The former Ulster Unionist MP appeared at court in Dungannon, Northern Ireland. The hearing was regarding an incident concerning a train ticket bought in London two years ago.
The House of Lords Peer was accused of boarding a train without a current or valid ticket.
Lord Ken Maginnis had been previously ordered by the court to pay almost £1,500but failed to do so.
As a result, on Friday a judge issued a warrant for the recovery of goods to the value of the outstanding amount.
78-year-old Lord Maginnis, who now sits in the House of Lords as an independent unionist, claimed he was being “rubbished” over an 80p mistake.
He told the Belfast Telegraph: “I don’t know how they go about it or whether you get notice, but my door won’t be opened for them. This is all over an 80p mistake. It’s an 80p shambles.”
Lord Maginnis said he was waiting on a hip replacement and was “in torture”.
He explained he was prepared to go to jail rather than comply with the court order.
“I’m not sure I have any property. I don’t exclusively own any property,” he added.
“It will be interesting to see what they do. What are they going to do? Are they going to come and lift my television? It won’t happen. I will be in Maghaberry before it happens.”
Lord Maginnis, of Park Lane in Dungannon, represented himself at yesterday’s hearing and sat in the benches usually reserved for the prosecution team.
According to court papers, he was convicted of boarding a train without a valid ticket in London on March 5, 2014.
The case initially appeared before South London Magistrates’ Court where Lord Maginnis was ordered to pay a total of £1478.90, comprising a fine of £220, compensation of £19.90 and costs of £1,239. However, with nothing paid by November 23 last year, the case was ordered to be transferred from South London to Dungannon Magistrates’ Court.
Lord Maginnis advised the judge he was under time pressure, stating: “I have a hospital appointment this morning. I am waiting for the NHS to give me a new hip.”
The peer explained: “This is about a fine and more particularly about the system.
“I was summonsed in London on two occasions and turned up both times. It was cancelled both times. On the third occasion I did not appear and they went ahead without me. I’ve been rubbished in terms of an 80p mistake. I resent that old age is treated so.

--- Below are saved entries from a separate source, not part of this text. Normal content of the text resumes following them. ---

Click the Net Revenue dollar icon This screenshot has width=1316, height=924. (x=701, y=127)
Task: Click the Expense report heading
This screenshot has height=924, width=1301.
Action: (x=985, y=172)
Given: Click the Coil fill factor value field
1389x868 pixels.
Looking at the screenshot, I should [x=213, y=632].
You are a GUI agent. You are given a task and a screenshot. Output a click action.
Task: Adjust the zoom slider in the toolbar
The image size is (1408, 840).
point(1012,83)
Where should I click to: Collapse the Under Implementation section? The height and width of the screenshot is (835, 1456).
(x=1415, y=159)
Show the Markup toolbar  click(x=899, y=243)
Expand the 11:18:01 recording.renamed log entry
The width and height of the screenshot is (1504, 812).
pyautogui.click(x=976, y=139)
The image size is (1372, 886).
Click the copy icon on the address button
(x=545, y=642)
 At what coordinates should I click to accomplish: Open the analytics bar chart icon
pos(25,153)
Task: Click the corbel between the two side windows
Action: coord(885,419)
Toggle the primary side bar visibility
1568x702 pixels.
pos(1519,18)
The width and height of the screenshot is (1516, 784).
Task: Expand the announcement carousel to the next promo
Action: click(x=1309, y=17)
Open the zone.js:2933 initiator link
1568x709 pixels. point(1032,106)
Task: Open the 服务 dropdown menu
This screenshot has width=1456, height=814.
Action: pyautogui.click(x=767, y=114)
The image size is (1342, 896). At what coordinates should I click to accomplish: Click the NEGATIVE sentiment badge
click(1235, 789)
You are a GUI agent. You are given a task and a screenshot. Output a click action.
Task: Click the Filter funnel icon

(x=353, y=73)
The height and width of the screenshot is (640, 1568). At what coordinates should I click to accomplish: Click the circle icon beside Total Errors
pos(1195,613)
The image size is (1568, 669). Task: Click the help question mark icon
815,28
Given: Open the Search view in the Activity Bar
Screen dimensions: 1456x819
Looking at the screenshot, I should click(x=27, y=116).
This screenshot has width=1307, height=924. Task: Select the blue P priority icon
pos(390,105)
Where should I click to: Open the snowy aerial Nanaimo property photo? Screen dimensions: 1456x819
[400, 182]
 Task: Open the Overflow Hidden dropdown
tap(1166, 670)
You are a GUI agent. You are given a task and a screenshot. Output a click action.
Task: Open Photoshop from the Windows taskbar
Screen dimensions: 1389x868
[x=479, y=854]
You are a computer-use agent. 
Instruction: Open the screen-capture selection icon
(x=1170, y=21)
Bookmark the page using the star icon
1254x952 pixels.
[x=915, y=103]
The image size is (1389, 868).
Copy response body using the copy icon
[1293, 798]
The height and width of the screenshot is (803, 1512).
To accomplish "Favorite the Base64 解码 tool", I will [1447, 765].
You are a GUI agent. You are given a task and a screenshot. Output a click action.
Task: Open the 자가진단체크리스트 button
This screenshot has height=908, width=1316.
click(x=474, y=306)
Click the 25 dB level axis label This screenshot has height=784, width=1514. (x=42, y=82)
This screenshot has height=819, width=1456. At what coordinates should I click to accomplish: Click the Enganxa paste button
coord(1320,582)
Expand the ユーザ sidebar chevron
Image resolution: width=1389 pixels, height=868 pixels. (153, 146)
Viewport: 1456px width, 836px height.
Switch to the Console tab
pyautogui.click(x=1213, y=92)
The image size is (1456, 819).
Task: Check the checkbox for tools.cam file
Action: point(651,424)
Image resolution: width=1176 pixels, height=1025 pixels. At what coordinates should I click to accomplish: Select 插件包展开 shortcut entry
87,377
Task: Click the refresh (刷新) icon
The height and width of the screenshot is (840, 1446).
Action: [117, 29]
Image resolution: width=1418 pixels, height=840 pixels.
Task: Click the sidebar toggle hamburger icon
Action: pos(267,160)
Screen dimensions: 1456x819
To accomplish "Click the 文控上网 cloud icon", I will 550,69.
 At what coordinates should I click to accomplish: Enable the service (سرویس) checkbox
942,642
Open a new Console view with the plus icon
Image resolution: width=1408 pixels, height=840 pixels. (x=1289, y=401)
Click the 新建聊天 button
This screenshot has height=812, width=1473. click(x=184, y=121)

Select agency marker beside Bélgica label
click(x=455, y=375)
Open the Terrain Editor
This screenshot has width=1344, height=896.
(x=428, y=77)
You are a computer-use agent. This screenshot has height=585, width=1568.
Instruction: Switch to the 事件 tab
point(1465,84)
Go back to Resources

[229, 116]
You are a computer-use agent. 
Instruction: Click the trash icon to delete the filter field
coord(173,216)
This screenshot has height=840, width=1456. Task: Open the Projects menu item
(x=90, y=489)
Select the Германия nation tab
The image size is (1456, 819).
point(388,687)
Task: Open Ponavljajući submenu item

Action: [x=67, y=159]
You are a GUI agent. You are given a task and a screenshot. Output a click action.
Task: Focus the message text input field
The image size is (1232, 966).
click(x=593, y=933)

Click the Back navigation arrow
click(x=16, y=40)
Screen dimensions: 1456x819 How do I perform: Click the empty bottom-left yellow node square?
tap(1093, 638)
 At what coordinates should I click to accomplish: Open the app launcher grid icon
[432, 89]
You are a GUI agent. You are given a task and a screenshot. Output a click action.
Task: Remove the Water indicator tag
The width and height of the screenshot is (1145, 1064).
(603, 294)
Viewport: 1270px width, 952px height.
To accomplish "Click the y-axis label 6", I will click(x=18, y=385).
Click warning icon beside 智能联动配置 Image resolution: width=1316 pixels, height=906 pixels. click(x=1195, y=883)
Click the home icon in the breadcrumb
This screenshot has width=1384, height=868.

“This is not only personal, it’s a general issue. It has already cost me £3,200 in legal fees to ascertain why the court went ahead in my absence.”
District Judge John Meehan confirmed he had read the papers submitted by Lord Maginnis and described it as “an unhappy situation.” The judge noted the matter had gone through an appeal at Crown Court in London, but was dismissed. It was then transferred to the Northern Ireland jurisdiction, ending up at Dungannon Magistrates’ Court after the fine remained unpaid.
He said: “I am at a stage where the matter is put before me for the fine to be addressed.”
It was explained that persons in this position could enter into a repayment plan to discharge the outstanding fine and costs.
However, this was firmly rejected by Lord Maginnis.
Judge Meehan ordered a distress warrant to be issued for goods to the value of the amount in question to be seized. The warrant will be served by PSNI.
Lord Maginnis asked: “Does this mean, in fact, justice is denied?” Judge Meehan replied: “That’s a philosophical issue and one I am not qualified to comment upon.”
Afterwards, Lord Maginnis contrasted his treatment with that of Sir Philip Green, billionaire former boss of BHS, who extracted large sums and left the business on “life support”.
“You look at what Sir Philip Green has got away with, and yet they chase me for the sake of 80p,” he added.”When the BHS employees get their pensions off Sir Philip then they can come and speak to me about my fine.”